SICILIAN GHOST STRORY (15,5) (Fabio Grassadonia et Antonio Piazza, ITA, 2018, 117min) :


Déroutante chronique d'un amour de jeunesse, entre deux adolescents de 13 ans, enrayé par la disparition mystérieuse du jeune garçon vivant dans un petit village sicilien secret adossé à une forêt où la mafia locale n'est jamais bien loin.


Révélé par la Semaine de la critique 2013 en remportant le Grand Prix avec l’excellent polar mafieux Salvo le duo Fabio Grassadonia et Antonio Piazza (scénaristes et réalisateurs) sont revenus l’année dernière sur la croisette dans la même sélection avec Sicilian Ghost Story une fable noire qui s’appuie sur un fait divers survenu le 23 novembre 1993 où la Cosa Nostra enlève le jeune Giuseppe Di Matteo, fils d’un ancien mafieux repenti devenu indicateur, et le séquestre durant 779 jours. À partir de cette histoire sordide, le duo opte pour nous livrer une romance convoquant les héros romantiques Roméo et Juliette sans oublier le mythe d’Ophée.


Dès la magistrale ouverture au centre de la terre, par le biais d’une caméra flottante remontant avec grâce en frôlant les parois rocheuses humides jusqu’au puits, source de la découverte du jeune protagoniste les réalisateurs promettent une mise en scène interrogeant ce qui est caché en souterrain et ce qui se dévoilera à la surface gangrenée des choses. L’intrigue débute par l’apprentissage amoureux et la réunion de ces deux astres cosmiques dont leurs âmes pures vont s’unir d’un lien planétaire au-delà des étoiles et des maux de deux familles qui ne vivent pas sur la même planète, un amour naissant de plus ne plus solaire au cœur d’une forêt avant que la brume abrupte vienne s’abattre sur le destin de ces amoureux en herbe.
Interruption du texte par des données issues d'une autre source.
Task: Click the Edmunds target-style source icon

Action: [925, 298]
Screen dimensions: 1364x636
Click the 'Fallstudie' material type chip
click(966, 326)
Une introduction séduisante avant que l’intrigue nous plonge dans le macabre et suit le déterminisme de la jeune héroïne à la recherche dans les moindres recoins d’indices et de traces de son amoureux.


La mise en scène voluptueuse enveloppe comme dans un écrin, les magnifiques images du chef opérateur Lucas Bigazzi (habituel collaborateur de Paolo Sorrentino), pour nous livrer un conte à l’imagerie gothique convoquée à travers la forêt et un lac marécageux mêlant un univers empli d’onirisme et chargé en divers symboles. La réalisation à la puissance formelle évocatrice amplifie la narration hybride d’une cruelle réalité se troublant au contact de l’étrange afin de se détourner ainsi d’une frontale reconstitution d’actualité criminelle, préférant s’orienter avec brio vers un traitement fantomatique empreint de fantastique, apportant ainsi une réelle singularité à ce radical projet. La caméra prend le temps de suspendre métaphoriquement le temps de façon poétique entre bruissements de feuilles, chouette en guise de témoin, chien noir menaçant, sous l’œil d’une mère acariâtre en guise de sorcière et paysages parsemés de mystère et d’Antique. L’élégance visuelle magnifie les hallucinations fantasmagorique et le récit angoissant narré toujours du point de vue des deux adolescents prompts à la rêverie pour fuir l’effrayante réalité où leur âme fusionne inlassablement par le pouvoir magique et épistolaire d’une lettre écrite par Luna comme lien éternel et relu par Guiseppe pour garder cette connexion vibrante intime toujours vivante avec sa promise.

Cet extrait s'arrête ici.